The next photo shows Monica’s unmodified head on the left, and my doll’s head on the right. I’ve carved away almost all the resin that needs to go. I mostly used the Cerra-Canna knife and just shaved away the resin. The Cerra-Canna knife also makes less airborne dust. I followed up with the Dremel tool using the bullet shaped sanding stone. I continued to try the head on the doll to see how the fit was improving. Patience!
This photo shows how much resin has been removed from the head back so far. I need to carve even deeper into the head so I’ll have to remove the magnets. Most doll heads do not have magnets in this location so having to deal with magnets at the neck opening is unusual.
I’ll have to take out the magnets and reposition them. I use acetone to soften the glue holding the magnets and pull them out with tweezers. Dab the magnets with acetone on a cotton swab—be very careful with the acetone and follow safety precautions. It can be difficult to get the magnets out. The resin around the removed magnets is a bit messy but it is the inside of the head so that’s OK. I’ve removed some more resin and most of the carving is complete now.
Check the fit often. When the fit is nice, use the felt buffing attachment on the Dremel to make a smooth surface.
Usually, I try to modify the head OR the neck, but not both. In this case, the head will pose better if I round off the top of the neck just a little. I compared the DIM neck to the other dolls in my collection and other dolls have a gentler, rounder curve at the top of the neck. The difference is hard to see. The unmodified DIM doll is on the left, and my modified doll is on the right. It is a small change.
I filled the magnet holes with Apoxy Sculpt then sanded the area smooth after it dried.
Use a drill bit in the Dremel tool to drill new holes for the magnets in the head-back and face-plate. Be sure to get them positioned so that they attract and not repel!!! I use a sharpie marker to color the sides that attract. When you have the magnets in one side, rub them with the soft pencil and put the head together to transfer the pencil marks to the other part of the head and get the magnets aligned properly.
In the next photo, the unmodified head is on the left and the modified head is on the right. You can see how much larger and deeper the neck opening is now, and you can see the reinstalled magnets. You can still see some of the blue sharpie ink on one of the magnets (got to clean that off).
And these pictures show how much the fit is improved.
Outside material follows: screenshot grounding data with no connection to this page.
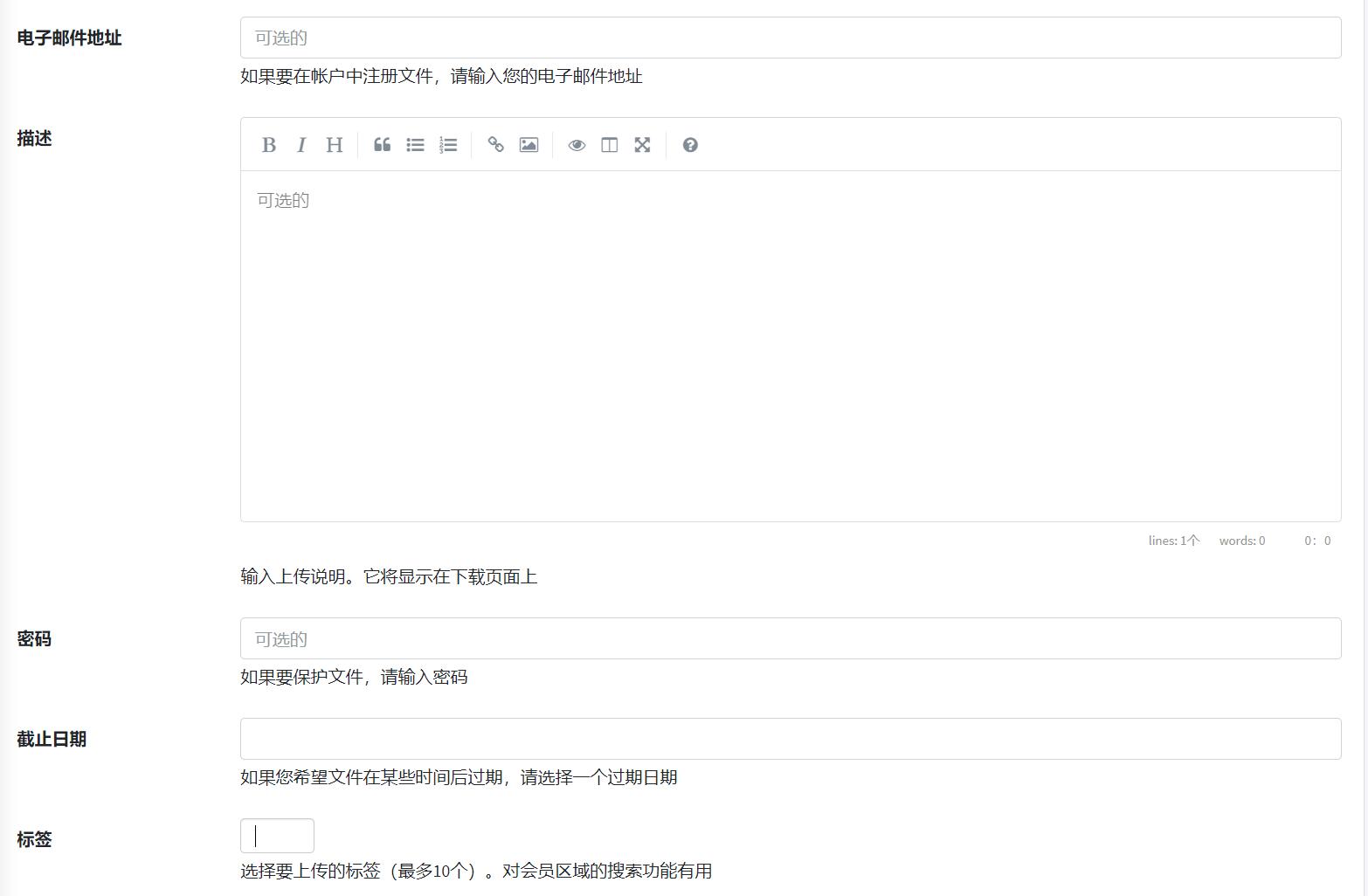Viewport: 1368px width, 896px height.
Task: Toggle italic formatting in the editor
Action: click(301, 145)
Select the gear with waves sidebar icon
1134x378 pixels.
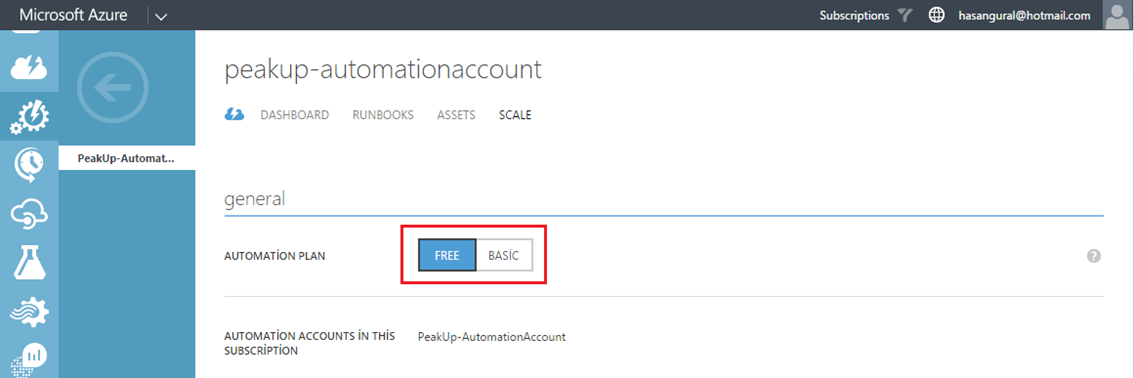(29, 312)
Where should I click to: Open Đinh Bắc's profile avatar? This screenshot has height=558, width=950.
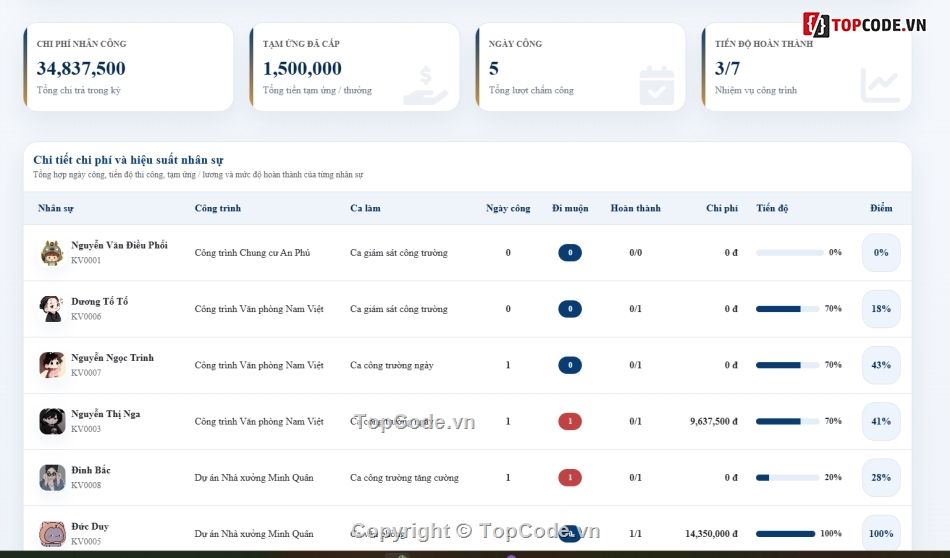(x=52, y=478)
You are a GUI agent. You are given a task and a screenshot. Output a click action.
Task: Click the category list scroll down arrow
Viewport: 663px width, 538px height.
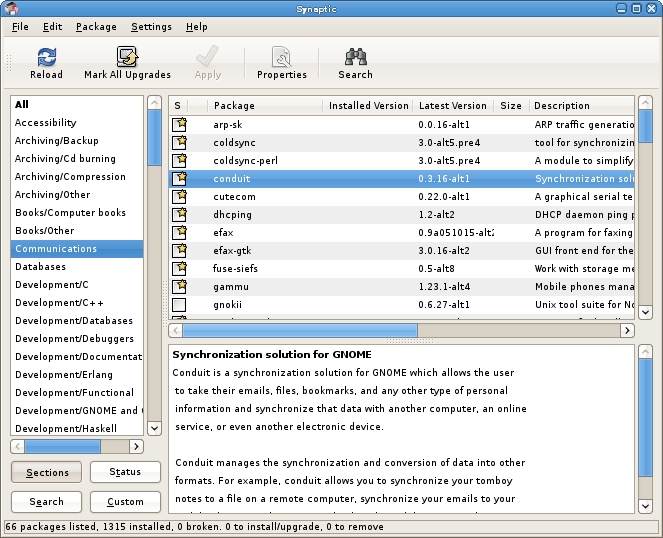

Once again, the unmodified doll is on the left and my modified doll is on the right.
The next time you see these gals, they’ll have faces (and some hair and clothes).
wow you are amazing. i would have never been able to do something like that and prolly would have ended up selling the doll off… 😀 awesome job!!
Thanks!!! I used to be terrified to pick up a drill!! Now that her neck is better, I’m looking at her strange heals. And, those eye-wells are definitely getting the treatment. I think it is an addiction…
I would be afraid to ever attempt this. Luckily, I have a very talented & fearless best friend, YOU!
Amazing work. This is a great tutorial. Thanks for the info, I feel much more confident about modifying resin having seen this.
I’m still a bit of a coward. All of my modifications so far have been areas that are hidden (in a joint or hidden by clothes). But, that’s the perfect way to practice without fear!!!
Thank you so much for making this tutorial! After a lot of contemplation I finally got a Dollits body for my mellowed Dream of Doll Bee-a head. All the research comparing resin colours paid off because the match is near-perfect! But the neck is way too large for the head. I’m still not quite ready to jump right into modding, but your tutorial is a huge help in explaining the process and giving me a bit more confidence about it. The comparison pictures throughout with the unmodded doll were really useful too. Thanks!